[Sunhelp] Tape Drive -- Block or Raw Device?
He Gang-W1268C
Gang_He-W1268C at email.mot.com
Tue Aug 10 09:35:10 CDT 1999
It confused me also.
In solaris, each disk slice has two access paths. one is raw device and the
other block device.
when you use the disk as a file system with command like cp, ls, you use its
block device /dev/dsk,
when you use them as streamed data device with command like newfs or fsck,
it is using raw device /dev/rdsk
Can I say a disk like c0t3d0s1 is blockdevice? or raw device?
Gang
-----Original Message-----
From: Doug McLaren [mailto:dougmc at frenzy.com]
Sent: Monday, August 09, 1999 3:30 PM
To: sunhelp at ohno.mrbill.net
Subject: Re: [Sunhelp] Tape Drive -- Block or Raw Device?

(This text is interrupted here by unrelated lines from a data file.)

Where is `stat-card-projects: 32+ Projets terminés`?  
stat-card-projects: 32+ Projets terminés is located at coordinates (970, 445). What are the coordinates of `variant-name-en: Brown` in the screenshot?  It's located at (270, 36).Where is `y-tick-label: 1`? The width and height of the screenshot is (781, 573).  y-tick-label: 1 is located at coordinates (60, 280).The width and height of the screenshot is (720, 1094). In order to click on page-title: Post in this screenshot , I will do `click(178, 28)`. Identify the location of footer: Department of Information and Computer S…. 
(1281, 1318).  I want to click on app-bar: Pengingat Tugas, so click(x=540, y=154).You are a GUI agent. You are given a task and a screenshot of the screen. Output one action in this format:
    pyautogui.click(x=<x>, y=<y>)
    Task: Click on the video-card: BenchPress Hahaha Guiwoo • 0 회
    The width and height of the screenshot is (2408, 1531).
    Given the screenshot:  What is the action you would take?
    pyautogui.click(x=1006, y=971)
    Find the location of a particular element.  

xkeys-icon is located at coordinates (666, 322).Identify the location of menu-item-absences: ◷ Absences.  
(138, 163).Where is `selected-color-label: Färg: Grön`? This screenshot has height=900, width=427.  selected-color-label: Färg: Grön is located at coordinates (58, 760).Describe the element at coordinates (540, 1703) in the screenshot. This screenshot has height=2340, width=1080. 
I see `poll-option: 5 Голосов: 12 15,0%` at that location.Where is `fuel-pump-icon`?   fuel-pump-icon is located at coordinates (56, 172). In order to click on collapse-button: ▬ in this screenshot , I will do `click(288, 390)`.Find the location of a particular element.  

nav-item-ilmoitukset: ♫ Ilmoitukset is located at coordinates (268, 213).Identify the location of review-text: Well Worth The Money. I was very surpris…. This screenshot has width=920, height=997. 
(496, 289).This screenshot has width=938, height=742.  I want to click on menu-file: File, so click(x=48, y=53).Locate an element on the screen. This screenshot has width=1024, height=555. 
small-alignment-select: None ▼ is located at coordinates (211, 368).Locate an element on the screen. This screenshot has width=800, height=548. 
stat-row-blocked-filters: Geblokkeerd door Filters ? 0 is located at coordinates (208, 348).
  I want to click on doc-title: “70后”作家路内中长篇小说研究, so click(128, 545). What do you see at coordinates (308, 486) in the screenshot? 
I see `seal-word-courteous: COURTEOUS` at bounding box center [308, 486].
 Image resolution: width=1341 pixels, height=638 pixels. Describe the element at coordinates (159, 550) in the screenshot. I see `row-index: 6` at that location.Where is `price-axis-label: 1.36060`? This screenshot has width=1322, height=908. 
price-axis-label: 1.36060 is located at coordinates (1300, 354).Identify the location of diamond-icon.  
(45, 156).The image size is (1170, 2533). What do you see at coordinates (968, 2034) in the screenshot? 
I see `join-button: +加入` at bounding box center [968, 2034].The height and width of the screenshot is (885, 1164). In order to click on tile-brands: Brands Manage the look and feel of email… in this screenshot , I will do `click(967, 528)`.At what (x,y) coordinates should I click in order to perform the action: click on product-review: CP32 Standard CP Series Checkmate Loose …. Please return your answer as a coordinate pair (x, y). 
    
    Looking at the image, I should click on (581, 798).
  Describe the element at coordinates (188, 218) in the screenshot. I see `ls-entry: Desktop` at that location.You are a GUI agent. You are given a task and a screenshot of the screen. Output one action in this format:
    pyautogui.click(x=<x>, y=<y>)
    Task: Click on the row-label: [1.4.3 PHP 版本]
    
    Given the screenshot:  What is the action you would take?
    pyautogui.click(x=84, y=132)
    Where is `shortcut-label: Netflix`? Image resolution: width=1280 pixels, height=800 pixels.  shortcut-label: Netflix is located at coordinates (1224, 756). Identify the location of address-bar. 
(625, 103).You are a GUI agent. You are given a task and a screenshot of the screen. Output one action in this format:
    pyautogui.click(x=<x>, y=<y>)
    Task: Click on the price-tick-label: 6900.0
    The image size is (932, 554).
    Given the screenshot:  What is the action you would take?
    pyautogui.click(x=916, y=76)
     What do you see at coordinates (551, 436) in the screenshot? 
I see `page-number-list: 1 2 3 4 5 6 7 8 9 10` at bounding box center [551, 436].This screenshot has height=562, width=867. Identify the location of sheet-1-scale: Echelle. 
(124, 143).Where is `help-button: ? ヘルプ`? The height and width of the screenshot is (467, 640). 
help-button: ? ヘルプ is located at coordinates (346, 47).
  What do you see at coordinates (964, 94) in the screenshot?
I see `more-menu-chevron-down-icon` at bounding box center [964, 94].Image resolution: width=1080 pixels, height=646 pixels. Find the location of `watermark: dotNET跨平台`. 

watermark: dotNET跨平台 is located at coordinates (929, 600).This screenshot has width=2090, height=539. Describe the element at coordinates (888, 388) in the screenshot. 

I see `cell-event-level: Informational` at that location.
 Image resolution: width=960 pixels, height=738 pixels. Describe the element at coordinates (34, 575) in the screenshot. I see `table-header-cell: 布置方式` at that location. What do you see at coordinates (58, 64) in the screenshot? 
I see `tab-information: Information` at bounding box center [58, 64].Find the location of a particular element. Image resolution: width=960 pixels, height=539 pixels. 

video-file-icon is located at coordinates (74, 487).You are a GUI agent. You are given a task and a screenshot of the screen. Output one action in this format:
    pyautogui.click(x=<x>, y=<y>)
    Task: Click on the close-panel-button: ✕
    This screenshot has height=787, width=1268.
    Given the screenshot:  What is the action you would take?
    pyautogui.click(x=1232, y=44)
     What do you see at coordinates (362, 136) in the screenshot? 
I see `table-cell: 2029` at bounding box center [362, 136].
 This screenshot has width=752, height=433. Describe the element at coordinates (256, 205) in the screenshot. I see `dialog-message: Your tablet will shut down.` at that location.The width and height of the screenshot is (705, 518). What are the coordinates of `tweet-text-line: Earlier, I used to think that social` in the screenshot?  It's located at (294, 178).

On Mon, Aug 09, 1999 at 11:22:50AM -0500, He Gang-W1268C wrote:
| I would say it's block device.
I would say it's not. It's a character device.
% ls -la /dev/rmt/0mn
lrwxrwxrwx 1 root root 51 Sep 29 1997 /dev/rmt/0mn ->
../../devices/sbus at 3,0/SUNW,fas at 3,8800000/st at 4,0:mn
% ls -la /devices/sbus at 3,0/SUNW,fas at 3,8800000/st at 4,0:mn
crw-rw-rw- 1 root sys 33, 140 Sep 29 1997
/devices/sbus at 3,0/SUNW,fas at 3,8800000/st at 4,0:mn
That `c' means character device. For comparison, a block device would
look like this -
% ls -la /devices/sbus at 3,0/SUNW,fas at 3,8800000/sd at 0,0:a
brw-r----- 1 root sys 32, 0 Sep 26 1997
/devices/sbus at 3,0/SUNW,fas at 3,8800000/sd at 0,0:a
The distinction is that with a block device you can seek around and
access any block. It's random access. Think of a hard disk or a
cdrom.
A character device doesn't offer random access. You access it as a
stream of data. With a tape drive you do have a little more
flexibility, as you *can* seek around the tape, but it's not
transparant - instead of using the seek() system calls, you have to
send the tape drive commands to do what you want it to do.
There are device drivers out there that can make a block device out of
a tape drive, but they're typically r e a l l y slow and are rarely
used.
Other character devices would be a virtual console, a serial port, a
keyboard/mouse, a printer, etc.
The `blocking factor' that you're referring to is merely the number of
bytes written or read at a time. It doesn't mean it's a block device.